> **Problem statement**
Among the records that follow, find each line holding the word "will" and copy it.

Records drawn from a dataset
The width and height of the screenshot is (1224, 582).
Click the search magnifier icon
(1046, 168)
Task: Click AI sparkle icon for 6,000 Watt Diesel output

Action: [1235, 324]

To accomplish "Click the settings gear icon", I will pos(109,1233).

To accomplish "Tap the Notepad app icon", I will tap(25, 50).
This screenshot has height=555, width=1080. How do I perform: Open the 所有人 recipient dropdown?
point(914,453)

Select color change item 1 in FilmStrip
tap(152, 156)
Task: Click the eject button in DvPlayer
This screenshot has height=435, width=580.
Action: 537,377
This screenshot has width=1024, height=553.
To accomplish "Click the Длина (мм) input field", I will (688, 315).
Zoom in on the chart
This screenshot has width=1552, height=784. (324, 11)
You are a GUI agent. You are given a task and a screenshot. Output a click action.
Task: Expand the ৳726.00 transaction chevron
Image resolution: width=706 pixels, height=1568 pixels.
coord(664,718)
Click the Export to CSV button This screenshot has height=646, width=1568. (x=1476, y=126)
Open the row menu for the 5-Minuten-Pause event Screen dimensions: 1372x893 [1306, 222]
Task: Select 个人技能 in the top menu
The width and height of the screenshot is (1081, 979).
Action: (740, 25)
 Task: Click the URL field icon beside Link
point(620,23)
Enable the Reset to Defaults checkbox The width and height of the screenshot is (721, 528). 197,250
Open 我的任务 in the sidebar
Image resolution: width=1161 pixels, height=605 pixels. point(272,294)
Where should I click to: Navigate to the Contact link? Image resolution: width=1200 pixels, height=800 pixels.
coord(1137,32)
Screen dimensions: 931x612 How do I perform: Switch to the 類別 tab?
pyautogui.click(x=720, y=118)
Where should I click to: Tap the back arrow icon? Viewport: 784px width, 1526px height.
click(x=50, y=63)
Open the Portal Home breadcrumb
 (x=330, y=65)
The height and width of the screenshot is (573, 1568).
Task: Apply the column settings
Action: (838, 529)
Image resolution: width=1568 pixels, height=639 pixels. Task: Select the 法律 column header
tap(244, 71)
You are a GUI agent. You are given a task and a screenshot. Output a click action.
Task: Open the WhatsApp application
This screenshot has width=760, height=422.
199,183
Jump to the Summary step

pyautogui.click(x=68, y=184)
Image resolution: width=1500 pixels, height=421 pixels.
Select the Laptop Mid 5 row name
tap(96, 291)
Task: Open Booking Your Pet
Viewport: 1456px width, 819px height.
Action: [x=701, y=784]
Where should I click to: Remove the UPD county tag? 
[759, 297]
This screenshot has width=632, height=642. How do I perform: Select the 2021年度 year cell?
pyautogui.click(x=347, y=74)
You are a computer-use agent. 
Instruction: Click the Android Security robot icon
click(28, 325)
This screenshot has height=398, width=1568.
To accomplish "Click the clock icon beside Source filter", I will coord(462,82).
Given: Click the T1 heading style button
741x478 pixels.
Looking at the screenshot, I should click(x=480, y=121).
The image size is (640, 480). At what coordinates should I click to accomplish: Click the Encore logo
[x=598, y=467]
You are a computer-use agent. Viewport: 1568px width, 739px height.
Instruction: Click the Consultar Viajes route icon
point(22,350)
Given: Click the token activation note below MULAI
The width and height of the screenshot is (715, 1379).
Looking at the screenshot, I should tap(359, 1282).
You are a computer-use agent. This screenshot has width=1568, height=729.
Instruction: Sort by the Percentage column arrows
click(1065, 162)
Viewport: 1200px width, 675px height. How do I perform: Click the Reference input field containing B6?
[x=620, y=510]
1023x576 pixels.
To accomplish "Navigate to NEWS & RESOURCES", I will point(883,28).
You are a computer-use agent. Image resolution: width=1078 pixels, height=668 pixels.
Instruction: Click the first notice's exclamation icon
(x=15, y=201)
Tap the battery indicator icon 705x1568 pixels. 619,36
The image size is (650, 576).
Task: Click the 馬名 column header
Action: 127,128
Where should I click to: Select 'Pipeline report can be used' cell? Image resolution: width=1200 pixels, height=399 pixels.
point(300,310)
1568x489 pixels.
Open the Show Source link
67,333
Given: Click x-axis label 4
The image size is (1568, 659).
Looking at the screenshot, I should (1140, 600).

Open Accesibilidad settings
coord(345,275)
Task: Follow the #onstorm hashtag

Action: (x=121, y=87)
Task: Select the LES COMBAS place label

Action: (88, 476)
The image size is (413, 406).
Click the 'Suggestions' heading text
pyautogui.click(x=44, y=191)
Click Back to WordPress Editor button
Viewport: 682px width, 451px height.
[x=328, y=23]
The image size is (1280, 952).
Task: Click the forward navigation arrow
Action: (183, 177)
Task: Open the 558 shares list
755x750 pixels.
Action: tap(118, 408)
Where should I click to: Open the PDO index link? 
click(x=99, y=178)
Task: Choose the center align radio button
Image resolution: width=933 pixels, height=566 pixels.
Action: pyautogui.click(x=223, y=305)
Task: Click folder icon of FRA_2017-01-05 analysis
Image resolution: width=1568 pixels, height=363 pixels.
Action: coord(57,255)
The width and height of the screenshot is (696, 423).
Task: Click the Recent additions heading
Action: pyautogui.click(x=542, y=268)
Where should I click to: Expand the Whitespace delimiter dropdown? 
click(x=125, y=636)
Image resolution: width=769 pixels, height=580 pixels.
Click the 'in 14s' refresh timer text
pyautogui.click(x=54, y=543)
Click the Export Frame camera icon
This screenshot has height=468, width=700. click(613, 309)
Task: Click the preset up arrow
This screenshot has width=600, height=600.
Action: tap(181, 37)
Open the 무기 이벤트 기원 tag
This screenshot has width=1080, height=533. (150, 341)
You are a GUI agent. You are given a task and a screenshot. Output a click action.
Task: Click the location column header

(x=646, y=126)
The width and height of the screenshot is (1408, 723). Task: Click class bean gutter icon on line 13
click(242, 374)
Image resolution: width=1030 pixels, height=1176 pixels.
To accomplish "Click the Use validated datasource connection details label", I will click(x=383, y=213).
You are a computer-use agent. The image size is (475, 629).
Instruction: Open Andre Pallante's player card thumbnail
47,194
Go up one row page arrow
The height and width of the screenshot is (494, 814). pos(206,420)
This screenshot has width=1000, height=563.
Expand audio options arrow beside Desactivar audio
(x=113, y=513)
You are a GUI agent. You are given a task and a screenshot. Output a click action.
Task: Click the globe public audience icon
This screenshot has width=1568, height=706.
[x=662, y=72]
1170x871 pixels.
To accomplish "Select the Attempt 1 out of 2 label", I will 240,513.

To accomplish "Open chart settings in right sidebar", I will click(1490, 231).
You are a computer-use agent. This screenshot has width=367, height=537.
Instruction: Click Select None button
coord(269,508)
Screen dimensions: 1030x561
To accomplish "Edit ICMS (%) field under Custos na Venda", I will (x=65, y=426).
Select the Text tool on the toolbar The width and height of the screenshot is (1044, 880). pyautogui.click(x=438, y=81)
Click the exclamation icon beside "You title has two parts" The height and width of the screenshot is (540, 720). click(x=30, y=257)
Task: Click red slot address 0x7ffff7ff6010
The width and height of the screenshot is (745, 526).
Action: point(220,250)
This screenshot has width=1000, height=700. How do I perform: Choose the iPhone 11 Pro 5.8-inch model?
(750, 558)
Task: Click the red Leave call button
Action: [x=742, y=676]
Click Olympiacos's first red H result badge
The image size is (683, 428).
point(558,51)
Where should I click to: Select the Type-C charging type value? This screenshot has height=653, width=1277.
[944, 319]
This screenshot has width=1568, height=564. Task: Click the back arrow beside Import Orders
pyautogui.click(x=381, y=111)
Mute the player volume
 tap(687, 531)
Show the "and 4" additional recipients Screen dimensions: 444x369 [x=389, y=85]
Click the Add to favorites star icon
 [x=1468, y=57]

> **Reply to the task**
To accomplish "Click the settings gear icon", I will pos(109,1233).
To accomplish "Tap the Notepad app icon", I will tap(25, 50).
To accomplish "Click the Длина (мм) input field", I will (688, 315).
To accomplish "Click the clock icon beside Source filter", I will coord(462,82).
To accomplish "Navigate to NEWS & RESOURCES", I will point(883,28).
To accomplish "Click the Use validated datasource connection details label", I will click(x=383, y=213).
To accomplish "Select the Attempt 1 out of 2 label", I will 240,513.
To accomplish "Open chart settings in right sidebar", I will click(1490, 231).
To accomplish "Edit ICMS (%) field under Custos na Venda", I will (x=65, y=426).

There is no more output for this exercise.